[Stored records]

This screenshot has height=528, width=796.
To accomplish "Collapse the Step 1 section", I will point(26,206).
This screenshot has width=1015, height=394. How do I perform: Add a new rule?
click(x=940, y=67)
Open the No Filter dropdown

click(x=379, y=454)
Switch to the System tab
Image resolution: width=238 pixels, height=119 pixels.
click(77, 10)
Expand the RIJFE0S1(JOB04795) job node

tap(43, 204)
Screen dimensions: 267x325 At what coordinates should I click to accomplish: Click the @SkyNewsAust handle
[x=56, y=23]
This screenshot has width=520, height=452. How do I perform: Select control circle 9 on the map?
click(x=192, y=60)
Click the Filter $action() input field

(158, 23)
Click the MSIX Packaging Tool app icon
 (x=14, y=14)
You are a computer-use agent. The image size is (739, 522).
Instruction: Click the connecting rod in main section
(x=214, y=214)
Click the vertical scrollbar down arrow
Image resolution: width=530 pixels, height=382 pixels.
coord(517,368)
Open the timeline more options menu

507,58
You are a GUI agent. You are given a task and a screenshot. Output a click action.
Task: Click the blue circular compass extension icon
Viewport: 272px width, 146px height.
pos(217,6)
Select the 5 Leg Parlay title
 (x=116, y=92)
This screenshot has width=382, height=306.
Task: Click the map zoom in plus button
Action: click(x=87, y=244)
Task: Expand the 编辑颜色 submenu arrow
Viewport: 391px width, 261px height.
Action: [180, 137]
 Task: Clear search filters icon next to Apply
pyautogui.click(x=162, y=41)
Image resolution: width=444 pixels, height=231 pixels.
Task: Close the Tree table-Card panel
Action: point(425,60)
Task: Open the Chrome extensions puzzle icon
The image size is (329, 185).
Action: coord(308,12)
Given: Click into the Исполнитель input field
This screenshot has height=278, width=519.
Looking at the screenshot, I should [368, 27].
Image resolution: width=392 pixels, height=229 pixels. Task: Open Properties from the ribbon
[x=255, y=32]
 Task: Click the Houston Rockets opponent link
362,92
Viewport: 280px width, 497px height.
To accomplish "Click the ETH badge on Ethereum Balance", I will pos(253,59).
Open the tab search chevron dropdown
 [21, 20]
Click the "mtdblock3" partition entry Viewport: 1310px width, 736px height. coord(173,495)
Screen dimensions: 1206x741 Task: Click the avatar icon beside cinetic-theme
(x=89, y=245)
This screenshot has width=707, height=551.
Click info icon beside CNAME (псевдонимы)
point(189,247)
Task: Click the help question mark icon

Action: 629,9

▶ What you are asked to do
Please make an exact copy of every record, leaving nothing out.

▶ Response area
This screenshot has height=528, width=796.
To accomplish "Collapse the Step 1 section", I will point(26,206).
This screenshot has width=1015, height=394. How do I perform: Add a new rule?
click(x=940, y=67)
Open the No Filter dropdown

click(x=379, y=454)
Switch to the System tab
Image resolution: width=238 pixels, height=119 pixels.
click(77, 10)
Expand the RIJFE0S1(JOB04795) job node

tap(43, 204)
Screen dimensions: 267x325 At what coordinates should I click to accomplish: Click the @SkyNewsAust handle
[x=56, y=23]
This screenshot has width=520, height=452. How do I perform: Select control circle 9 on the map?
click(x=192, y=60)
Click the Filter $action() input field

(158, 23)
Click the MSIX Packaging Tool app icon
 (x=14, y=14)
You are a computer-use agent. The image size is (739, 522).
Instruction: Click the connecting rod in main section
(x=214, y=214)
Click the vertical scrollbar down arrow
Image resolution: width=530 pixels, height=382 pixels.
coord(517,368)
Open the timeline more options menu

507,58
You are a GUI agent. You are given a task and a screenshot. Output a click action.
Task: Click the blue circular compass extension icon
Viewport: 272px width, 146px height.
pos(217,6)
Select the 5 Leg Parlay title
 (x=116, y=92)
This screenshot has width=382, height=306.
Task: Click the map zoom in plus button
Action: click(x=87, y=244)
Task: Expand the 编辑颜色 submenu arrow
Viewport: 391px width, 261px height.
Action: [180, 137]
 Task: Clear search filters icon next to Apply
pyautogui.click(x=162, y=41)
Image resolution: width=444 pixels, height=231 pixels.
Task: Close the Tree table-Card panel
Action: point(425,60)
Task: Open the Chrome extensions puzzle icon
The image size is (329, 185).
Action: coord(308,12)
Given: Click into the Исполнитель input field
This screenshot has height=278, width=519.
Looking at the screenshot, I should [368, 27].
Image resolution: width=392 pixels, height=229 pixels. Task: Open Properties from the ribbon
[x=255, y=32]
 Task: Click the Houston Rockets opponent link
362,92
Viewport: 280px width, 497px height.
To accomplish "Click the ETH badge on Ethereum Balance", I will pos(253,59).
Open the tab search chevron dropdown
 [21, 20]
Click the "mtdblock3" partition entry Viewport: 1310px width, 736px height. coord(173,495)
Screen dimensions: 1206x741 Task: Click the avatar icon beside cinetic-theme
(x=89, y=245)
This screenshot has width=707, height=551.
Click info icon beside CNAME (псевдонимы)
point(189,247)
Task: Click the help question mark icon

Action: 629,9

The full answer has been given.